An underground data center would work if hurricane safety is your top concern. In any case a location on land is probably cheaper to rebuild.

I think an eventual hurricane would not destroy the data center, only just the wind turbines.

What about earthquakes then?

>Meh. The biggest data center (ChinaTel's Inner Mongolia Information Park) consumes about 150MWe, assuming all of it becomes waste heat it's basically nothing: a nuclear reactor (each plant has 2~8) releases 2Wt for each We it produces, and they're usually sized between 800 and 1300MWe.

Seems a shame to let all that heat go to waste. Surely we put that waste heat to use and a distillery or desalinization plant or something.

Desalination isn't a bad idea, but it does produce large quantities of waste brine, among other things: https://en.wikipedia.org/wiki/Desalination#Environmental

>but it does produce large quantities of waste brine, among other things

So combination data center, desalinization plant, and pickle factory then?
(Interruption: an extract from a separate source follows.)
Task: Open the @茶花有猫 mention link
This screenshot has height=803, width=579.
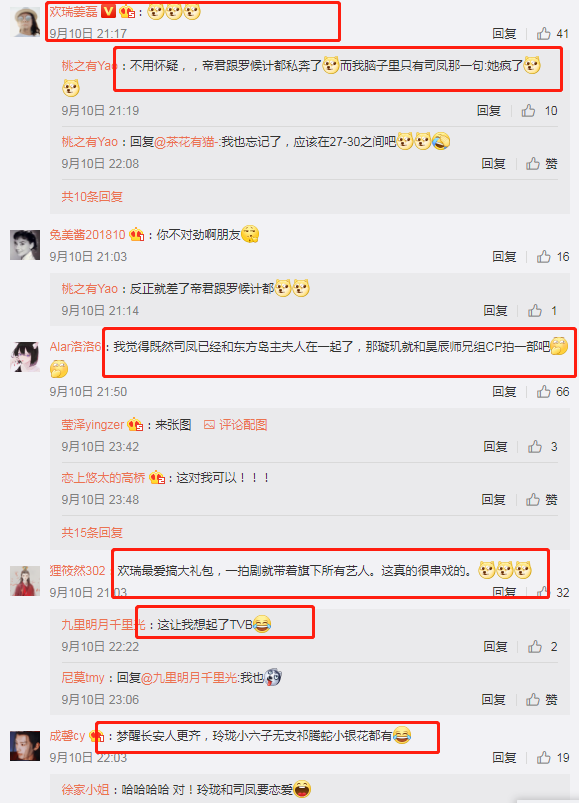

To let all that radioactive heat go to waste? Although maybe that's just the primary coolant circuit - is the water they use from rivers/the ocean made radioactive, or just heated?

I was thinking more from data centers. You could probably do it with nuclear too.

This gif: https://www.ucsusa.org/sites/default/files/images/2015/08/np... shows how typical nuclear reactors work. They're functionally just steam turbines, the nuclear power is just capable of heating a whole lot of water.

The waste heat, though, doesn't come in contact with the radioactive parts. That's what's happened on the bottom with the condenser.

You say "assuming all of it becomes waste heat", but doesn't all of the energy consumed necessarily become waste heat no matter what?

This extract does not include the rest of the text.